[SUPPLIED MATERIAL — start]
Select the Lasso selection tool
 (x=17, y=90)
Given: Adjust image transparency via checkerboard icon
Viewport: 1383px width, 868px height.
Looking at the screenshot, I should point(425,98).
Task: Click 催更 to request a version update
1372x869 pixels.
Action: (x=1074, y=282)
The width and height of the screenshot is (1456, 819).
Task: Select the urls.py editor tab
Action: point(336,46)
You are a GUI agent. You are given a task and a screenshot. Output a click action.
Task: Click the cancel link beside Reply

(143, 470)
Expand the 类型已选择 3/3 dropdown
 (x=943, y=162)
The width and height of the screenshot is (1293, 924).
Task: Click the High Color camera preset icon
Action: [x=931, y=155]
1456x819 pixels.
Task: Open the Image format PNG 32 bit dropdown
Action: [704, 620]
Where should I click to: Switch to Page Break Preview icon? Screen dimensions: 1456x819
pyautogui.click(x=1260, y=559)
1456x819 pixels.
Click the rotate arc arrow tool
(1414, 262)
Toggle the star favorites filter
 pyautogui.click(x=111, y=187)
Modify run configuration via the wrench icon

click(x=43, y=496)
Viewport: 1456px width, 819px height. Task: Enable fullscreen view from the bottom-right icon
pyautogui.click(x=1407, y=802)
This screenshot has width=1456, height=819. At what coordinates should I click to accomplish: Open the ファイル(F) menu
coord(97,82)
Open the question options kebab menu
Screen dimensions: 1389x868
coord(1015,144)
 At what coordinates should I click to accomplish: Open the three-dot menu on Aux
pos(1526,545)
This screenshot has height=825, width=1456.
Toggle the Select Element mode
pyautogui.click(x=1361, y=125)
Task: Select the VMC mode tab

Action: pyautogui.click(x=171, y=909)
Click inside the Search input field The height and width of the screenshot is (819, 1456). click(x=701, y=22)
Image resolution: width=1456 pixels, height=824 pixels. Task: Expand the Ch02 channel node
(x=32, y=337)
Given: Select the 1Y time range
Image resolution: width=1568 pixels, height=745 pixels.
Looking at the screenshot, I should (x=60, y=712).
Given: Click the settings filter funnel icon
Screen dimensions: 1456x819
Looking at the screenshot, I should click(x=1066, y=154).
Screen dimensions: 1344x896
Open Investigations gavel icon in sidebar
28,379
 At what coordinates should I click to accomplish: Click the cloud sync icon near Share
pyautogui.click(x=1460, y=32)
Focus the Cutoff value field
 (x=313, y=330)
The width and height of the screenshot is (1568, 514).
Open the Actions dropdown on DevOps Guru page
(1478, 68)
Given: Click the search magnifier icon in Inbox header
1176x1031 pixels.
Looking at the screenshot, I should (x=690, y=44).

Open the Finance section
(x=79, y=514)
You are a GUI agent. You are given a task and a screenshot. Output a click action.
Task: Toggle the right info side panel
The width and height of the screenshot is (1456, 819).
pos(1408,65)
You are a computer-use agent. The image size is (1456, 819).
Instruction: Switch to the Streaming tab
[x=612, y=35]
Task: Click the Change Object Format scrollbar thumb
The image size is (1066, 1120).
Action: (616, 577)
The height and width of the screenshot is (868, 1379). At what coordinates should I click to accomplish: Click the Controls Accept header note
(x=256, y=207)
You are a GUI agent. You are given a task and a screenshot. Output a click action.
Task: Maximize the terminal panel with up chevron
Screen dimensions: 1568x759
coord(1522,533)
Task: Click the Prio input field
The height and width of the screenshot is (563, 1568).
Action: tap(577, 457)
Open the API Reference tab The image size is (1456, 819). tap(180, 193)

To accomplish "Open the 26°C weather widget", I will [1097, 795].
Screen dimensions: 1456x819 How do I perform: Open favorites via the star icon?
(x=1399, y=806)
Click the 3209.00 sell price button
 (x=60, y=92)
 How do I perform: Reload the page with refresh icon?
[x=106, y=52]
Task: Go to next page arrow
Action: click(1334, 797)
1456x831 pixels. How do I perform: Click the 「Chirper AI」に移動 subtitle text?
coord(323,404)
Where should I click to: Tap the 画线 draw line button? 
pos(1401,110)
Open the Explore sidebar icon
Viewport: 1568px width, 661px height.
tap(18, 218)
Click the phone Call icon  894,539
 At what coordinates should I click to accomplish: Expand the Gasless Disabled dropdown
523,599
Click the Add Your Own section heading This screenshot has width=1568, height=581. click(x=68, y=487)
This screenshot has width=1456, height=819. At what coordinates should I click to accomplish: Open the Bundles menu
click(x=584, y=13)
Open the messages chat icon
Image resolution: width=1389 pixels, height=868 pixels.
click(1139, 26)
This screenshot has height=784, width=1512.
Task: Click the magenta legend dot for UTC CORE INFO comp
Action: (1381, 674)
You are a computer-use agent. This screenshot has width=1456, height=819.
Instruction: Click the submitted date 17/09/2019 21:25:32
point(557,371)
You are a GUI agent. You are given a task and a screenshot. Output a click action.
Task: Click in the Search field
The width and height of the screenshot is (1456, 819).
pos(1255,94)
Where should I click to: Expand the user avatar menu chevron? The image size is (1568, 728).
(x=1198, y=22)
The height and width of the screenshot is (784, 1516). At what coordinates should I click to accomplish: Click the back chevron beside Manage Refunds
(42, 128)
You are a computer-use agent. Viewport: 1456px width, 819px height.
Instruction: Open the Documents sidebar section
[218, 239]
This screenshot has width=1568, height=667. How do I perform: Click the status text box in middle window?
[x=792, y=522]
[SUPPLIED MATERIAL — finish]
WORK REQUIRED |
Lines that contain the string "input" should be copied from the material above.

ANSWER FOR THIS EXERCISE |
Click inside the Search input field The height and width of the screenshot is (819, 1456). click(x=701, y=22)
Task: Click the Prio input field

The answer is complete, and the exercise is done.